Pixel coordinate grounding data:
——

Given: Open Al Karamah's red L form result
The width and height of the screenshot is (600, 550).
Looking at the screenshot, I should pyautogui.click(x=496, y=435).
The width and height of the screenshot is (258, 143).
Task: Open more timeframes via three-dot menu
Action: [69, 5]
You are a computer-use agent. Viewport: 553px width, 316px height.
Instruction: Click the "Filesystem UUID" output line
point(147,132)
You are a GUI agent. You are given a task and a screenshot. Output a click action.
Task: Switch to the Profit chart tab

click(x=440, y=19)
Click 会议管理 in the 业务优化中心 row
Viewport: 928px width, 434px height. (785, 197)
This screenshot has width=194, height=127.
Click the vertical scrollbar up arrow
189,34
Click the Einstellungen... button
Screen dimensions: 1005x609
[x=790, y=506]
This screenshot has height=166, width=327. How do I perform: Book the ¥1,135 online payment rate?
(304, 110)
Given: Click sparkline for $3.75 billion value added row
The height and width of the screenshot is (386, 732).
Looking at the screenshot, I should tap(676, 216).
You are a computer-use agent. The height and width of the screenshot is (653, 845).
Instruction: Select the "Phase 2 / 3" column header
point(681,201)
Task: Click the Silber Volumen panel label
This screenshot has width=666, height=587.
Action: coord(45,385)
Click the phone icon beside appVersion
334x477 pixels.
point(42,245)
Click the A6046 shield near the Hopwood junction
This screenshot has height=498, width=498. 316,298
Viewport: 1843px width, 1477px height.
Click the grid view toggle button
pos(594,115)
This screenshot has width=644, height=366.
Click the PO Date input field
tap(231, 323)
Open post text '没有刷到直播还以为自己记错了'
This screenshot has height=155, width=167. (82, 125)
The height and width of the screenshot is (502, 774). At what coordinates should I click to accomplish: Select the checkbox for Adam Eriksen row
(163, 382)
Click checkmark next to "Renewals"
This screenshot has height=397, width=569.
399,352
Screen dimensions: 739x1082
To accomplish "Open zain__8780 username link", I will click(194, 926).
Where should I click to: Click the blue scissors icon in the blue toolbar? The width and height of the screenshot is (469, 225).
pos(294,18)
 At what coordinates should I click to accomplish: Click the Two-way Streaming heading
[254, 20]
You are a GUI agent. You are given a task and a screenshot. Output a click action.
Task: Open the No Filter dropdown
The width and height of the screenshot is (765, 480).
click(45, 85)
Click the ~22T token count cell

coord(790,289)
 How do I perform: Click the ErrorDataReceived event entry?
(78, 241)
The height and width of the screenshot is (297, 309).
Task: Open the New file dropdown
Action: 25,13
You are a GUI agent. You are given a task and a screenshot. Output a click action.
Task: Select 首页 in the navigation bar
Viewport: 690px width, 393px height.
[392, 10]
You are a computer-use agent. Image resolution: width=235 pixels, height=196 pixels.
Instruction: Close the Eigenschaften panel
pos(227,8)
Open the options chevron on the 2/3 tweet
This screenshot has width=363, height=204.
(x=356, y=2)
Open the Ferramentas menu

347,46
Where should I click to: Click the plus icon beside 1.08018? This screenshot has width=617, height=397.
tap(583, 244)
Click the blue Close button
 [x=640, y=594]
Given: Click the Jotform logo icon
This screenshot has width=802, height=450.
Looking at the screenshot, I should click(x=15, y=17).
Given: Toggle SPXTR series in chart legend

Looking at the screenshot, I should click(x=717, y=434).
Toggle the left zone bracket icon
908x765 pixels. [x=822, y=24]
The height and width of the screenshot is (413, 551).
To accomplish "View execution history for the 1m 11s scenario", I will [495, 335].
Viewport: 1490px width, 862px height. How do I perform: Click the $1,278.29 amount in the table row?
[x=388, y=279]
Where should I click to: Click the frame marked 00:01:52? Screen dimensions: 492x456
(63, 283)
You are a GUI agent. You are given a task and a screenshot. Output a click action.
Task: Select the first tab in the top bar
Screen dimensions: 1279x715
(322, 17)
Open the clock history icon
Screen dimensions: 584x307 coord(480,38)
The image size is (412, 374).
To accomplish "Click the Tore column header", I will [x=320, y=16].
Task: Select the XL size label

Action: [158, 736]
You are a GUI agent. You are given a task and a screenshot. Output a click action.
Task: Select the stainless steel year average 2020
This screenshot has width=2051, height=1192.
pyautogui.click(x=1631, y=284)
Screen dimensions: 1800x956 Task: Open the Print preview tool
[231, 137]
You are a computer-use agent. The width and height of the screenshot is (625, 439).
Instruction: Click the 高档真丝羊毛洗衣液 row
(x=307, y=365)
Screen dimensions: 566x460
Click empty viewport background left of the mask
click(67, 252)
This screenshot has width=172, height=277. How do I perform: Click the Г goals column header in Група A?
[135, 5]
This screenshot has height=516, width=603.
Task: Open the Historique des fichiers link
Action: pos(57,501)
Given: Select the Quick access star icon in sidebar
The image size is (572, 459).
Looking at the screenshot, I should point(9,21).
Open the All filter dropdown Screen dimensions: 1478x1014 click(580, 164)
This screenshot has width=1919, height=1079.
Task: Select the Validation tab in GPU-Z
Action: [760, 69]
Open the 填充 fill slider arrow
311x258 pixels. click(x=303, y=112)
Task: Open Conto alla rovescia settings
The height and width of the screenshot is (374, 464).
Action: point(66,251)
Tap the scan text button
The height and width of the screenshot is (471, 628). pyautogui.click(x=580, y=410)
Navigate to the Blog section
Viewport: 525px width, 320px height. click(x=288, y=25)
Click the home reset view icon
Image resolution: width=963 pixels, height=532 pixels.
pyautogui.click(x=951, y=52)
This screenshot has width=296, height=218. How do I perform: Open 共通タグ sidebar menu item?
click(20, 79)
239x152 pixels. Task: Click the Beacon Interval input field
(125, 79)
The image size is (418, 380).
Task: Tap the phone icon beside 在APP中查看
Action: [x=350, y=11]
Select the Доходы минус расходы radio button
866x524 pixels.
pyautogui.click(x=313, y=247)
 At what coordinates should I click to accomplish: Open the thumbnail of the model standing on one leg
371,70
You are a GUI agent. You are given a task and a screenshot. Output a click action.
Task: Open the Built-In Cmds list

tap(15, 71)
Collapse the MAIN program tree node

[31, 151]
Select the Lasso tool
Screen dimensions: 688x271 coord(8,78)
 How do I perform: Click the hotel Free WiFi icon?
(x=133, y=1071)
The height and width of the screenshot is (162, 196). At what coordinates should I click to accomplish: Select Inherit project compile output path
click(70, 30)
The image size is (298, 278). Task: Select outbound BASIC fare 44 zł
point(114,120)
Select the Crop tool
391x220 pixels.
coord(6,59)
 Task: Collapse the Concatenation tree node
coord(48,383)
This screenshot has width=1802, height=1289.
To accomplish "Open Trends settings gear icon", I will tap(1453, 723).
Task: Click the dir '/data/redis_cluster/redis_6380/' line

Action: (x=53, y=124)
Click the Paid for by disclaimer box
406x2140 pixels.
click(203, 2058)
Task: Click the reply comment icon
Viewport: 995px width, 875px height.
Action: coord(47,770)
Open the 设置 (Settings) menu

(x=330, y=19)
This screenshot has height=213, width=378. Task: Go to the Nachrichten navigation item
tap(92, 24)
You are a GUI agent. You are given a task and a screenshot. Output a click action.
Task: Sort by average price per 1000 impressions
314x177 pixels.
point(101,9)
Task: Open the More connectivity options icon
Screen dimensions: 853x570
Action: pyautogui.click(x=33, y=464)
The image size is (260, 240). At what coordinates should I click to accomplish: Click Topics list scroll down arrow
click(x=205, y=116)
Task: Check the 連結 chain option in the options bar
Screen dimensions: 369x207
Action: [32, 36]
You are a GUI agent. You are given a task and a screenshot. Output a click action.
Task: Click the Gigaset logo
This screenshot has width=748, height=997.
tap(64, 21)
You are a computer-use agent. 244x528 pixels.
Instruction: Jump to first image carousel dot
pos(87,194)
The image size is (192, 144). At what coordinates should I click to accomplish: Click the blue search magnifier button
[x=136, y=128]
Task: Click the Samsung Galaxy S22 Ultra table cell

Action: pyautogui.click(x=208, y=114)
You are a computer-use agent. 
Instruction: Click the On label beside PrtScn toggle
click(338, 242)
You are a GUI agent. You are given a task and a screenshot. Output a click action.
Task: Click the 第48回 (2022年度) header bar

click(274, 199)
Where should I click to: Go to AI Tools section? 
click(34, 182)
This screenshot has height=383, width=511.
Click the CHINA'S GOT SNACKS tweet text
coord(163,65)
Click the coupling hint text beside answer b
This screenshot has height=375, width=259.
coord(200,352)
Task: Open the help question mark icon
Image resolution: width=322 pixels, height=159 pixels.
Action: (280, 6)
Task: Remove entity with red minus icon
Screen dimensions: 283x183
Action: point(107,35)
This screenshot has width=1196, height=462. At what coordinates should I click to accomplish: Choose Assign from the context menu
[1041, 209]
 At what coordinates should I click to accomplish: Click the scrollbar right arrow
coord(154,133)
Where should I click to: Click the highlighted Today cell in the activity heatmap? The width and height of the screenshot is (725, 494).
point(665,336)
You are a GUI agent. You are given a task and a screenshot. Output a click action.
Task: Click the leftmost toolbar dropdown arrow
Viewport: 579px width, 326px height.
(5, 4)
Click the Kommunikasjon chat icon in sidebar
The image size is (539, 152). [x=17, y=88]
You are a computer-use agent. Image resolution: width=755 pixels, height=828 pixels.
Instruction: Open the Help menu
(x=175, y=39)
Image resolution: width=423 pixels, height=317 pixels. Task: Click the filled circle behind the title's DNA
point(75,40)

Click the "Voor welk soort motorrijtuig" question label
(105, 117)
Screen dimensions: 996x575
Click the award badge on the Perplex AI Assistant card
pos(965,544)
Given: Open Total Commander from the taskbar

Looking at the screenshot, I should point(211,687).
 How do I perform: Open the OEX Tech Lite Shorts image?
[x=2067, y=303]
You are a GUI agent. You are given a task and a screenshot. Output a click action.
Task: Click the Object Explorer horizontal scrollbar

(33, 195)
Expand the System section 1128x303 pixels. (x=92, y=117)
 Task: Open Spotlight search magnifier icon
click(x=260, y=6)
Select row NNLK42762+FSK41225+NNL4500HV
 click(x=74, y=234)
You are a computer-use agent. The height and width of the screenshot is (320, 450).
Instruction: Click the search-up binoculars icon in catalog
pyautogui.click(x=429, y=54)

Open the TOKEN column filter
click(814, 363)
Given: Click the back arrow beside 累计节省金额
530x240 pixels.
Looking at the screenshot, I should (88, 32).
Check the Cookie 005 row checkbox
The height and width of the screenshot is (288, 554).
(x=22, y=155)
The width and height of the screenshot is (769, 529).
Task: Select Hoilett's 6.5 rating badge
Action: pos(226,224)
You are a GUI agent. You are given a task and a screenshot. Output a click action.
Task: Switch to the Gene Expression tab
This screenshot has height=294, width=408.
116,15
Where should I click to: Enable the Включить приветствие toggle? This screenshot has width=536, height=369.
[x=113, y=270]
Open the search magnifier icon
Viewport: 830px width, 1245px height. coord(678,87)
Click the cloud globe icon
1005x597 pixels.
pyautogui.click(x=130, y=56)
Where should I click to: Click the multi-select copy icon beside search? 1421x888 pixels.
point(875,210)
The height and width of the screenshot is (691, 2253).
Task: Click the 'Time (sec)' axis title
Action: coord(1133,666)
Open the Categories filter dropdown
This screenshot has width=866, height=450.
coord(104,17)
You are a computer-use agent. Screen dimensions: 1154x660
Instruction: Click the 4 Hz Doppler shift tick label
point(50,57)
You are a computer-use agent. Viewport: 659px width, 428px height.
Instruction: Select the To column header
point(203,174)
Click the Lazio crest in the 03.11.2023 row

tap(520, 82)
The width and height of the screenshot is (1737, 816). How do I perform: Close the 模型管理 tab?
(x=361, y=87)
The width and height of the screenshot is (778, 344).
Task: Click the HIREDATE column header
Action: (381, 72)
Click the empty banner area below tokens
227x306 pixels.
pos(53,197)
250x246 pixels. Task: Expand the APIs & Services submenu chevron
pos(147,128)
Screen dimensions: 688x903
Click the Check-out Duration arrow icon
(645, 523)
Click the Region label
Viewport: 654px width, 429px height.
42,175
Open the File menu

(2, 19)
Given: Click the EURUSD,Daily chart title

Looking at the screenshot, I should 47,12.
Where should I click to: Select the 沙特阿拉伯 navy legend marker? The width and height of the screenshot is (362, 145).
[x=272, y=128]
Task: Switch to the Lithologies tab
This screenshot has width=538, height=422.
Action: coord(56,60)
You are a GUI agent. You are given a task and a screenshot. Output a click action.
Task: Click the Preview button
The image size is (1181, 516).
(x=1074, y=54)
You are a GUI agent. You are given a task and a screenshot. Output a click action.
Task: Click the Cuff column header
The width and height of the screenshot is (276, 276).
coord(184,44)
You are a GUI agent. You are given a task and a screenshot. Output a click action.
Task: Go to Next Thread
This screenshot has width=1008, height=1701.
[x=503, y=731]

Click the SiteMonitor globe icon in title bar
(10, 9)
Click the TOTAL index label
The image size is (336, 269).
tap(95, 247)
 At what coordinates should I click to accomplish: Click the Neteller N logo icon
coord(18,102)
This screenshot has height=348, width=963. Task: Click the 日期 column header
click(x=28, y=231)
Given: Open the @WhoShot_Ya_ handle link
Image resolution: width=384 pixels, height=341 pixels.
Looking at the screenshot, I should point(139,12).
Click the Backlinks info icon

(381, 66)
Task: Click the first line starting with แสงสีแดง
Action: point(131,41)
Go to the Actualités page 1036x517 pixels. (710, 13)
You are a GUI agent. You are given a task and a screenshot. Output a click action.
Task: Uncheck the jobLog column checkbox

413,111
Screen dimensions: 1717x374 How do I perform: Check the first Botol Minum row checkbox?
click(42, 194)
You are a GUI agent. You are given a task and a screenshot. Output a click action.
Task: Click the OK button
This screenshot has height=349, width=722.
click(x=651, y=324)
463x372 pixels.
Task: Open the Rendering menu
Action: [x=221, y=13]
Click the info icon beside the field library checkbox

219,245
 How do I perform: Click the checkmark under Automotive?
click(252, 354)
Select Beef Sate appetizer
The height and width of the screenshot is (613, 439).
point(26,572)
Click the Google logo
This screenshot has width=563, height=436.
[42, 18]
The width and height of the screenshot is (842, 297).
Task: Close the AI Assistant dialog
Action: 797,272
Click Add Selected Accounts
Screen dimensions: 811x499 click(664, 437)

——

## ABOUT THIS TASK
Report only how many lines in the entries contain "will".

## ANSWER
4